• [DOCUMENT EXCERPT]
— START —
# What is the difference between RCI an II? Newbie.



## booklvr (Jun 8, 2017)

Hi... I'm  a newbie to the exchange side of timeshares. We've owned at Sheraton Vistana Resort in Orlando for several years and we always go to our home resort.

We own a 2 bdrm lockoff and usually use 1 week at a time, back to back so we get 2 weeks straight. This year we couldn't do that and only used one week...meaning we still have a week in a 1 bdrm to use this year.

We're thinking of depositing the week to either RCI or II so we don't lose it. What is the difference between the two and so you have any recommendations for which to use?

If we continue to use the exchange and then next year deposit 2, one-bedroom units,  will that result in a decent exchange anywhere in California or British Columbia, CA?


----------



## WalnutBaron (Jun 8, 2017)
— END —
• [WHAT THIS TASK INVOLVES] Translate this sentence from the timeshare thread into Spanish: "We've owned at Sheraton Vistana Resort in Orlando for several years and we always go to our home resort." The material isn't needed for anything here.

• [DATA EXTRACT]
— START —
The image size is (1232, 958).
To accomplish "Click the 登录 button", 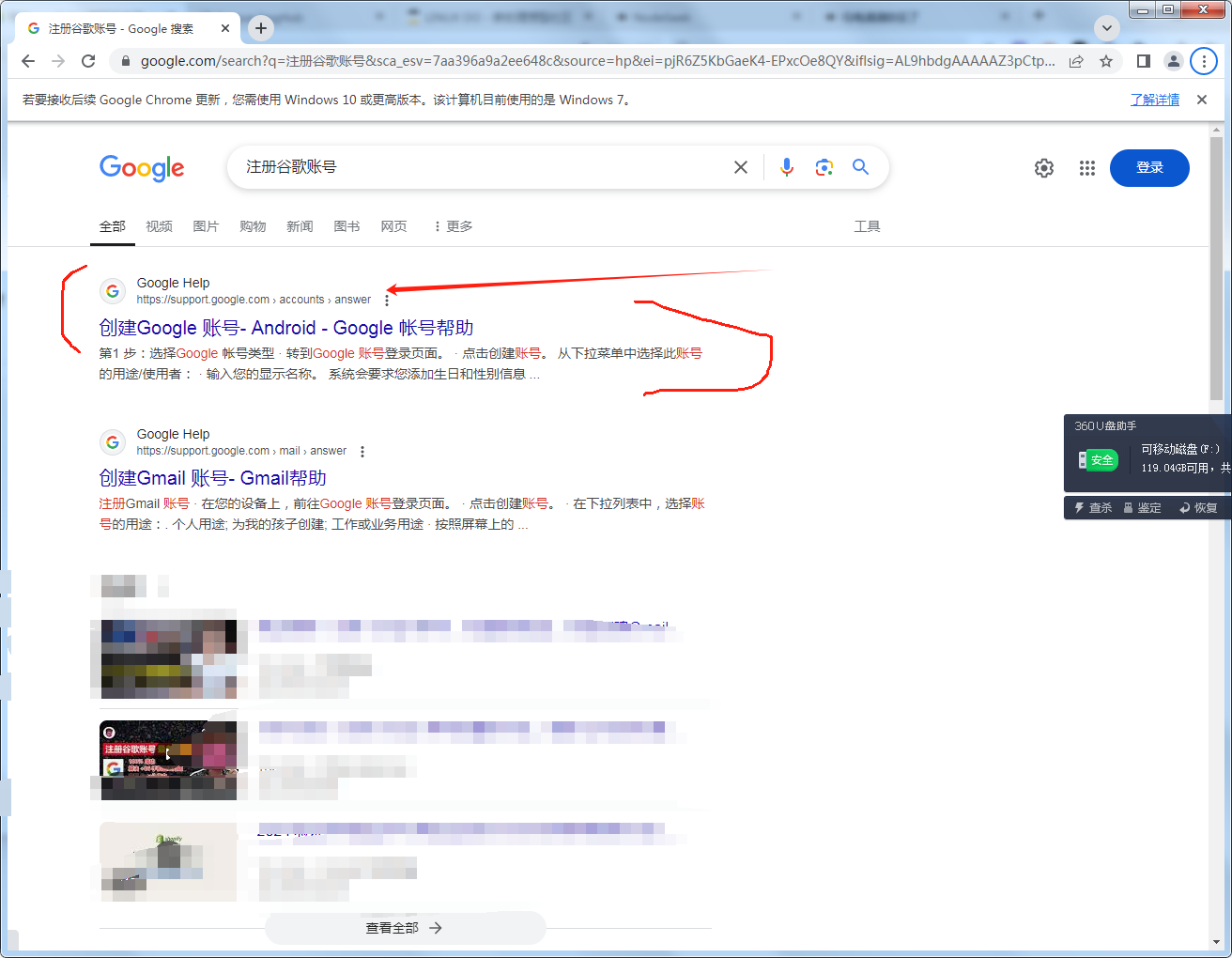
— END —
• [COMPLETED EXERCISE] Somos propietarios en el Sheraton Vistana Resort de Orlando desde hace varios años y siempre vamos a nuestro resort de origen.